# Goal of the exercise
Once you find the line containing "Where should I", set down exactly that line and every one after it through the end of the listing below, with both ends included and any pictures omitted.

# Input
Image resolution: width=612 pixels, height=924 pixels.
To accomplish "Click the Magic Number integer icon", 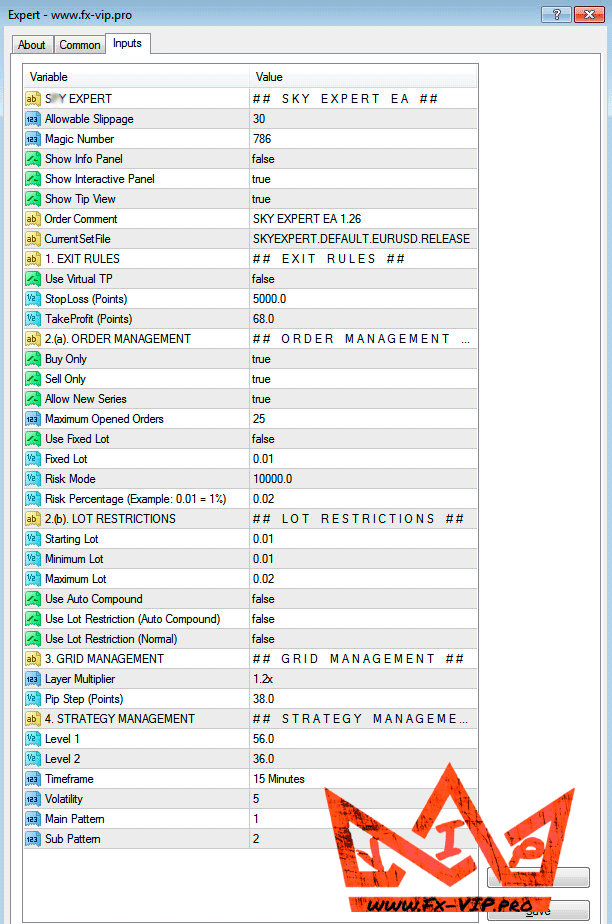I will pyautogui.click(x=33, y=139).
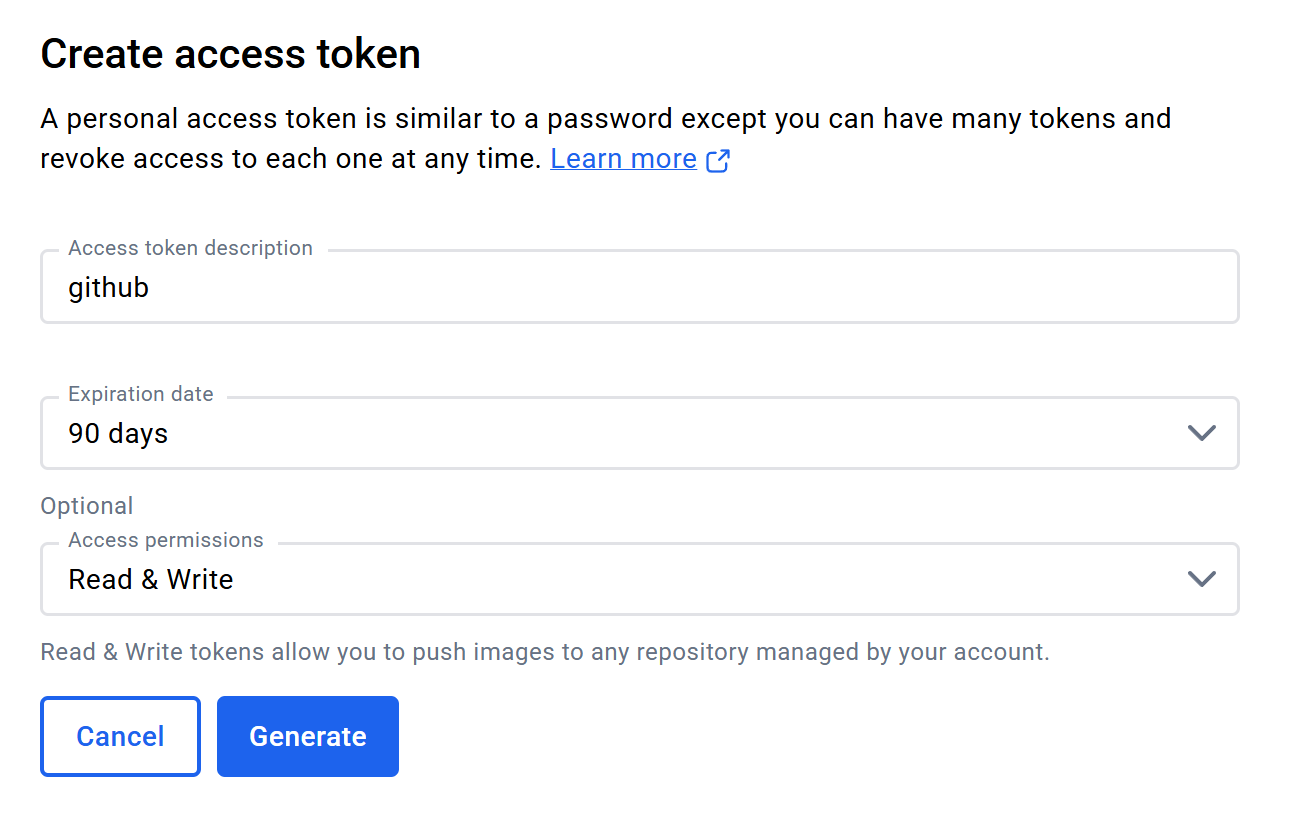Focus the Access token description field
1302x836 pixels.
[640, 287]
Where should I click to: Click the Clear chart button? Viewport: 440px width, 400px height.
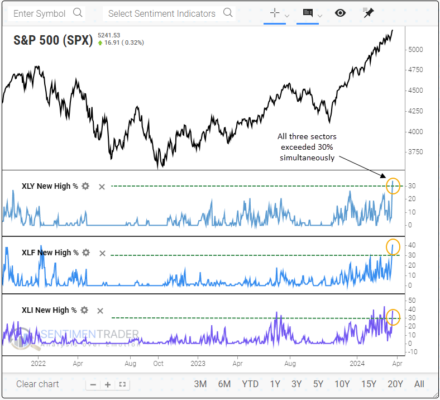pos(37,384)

# The completed task
Where should I click to: Click the Clear chart button? Viewport: 440px width, 400px height.
pos(37,384)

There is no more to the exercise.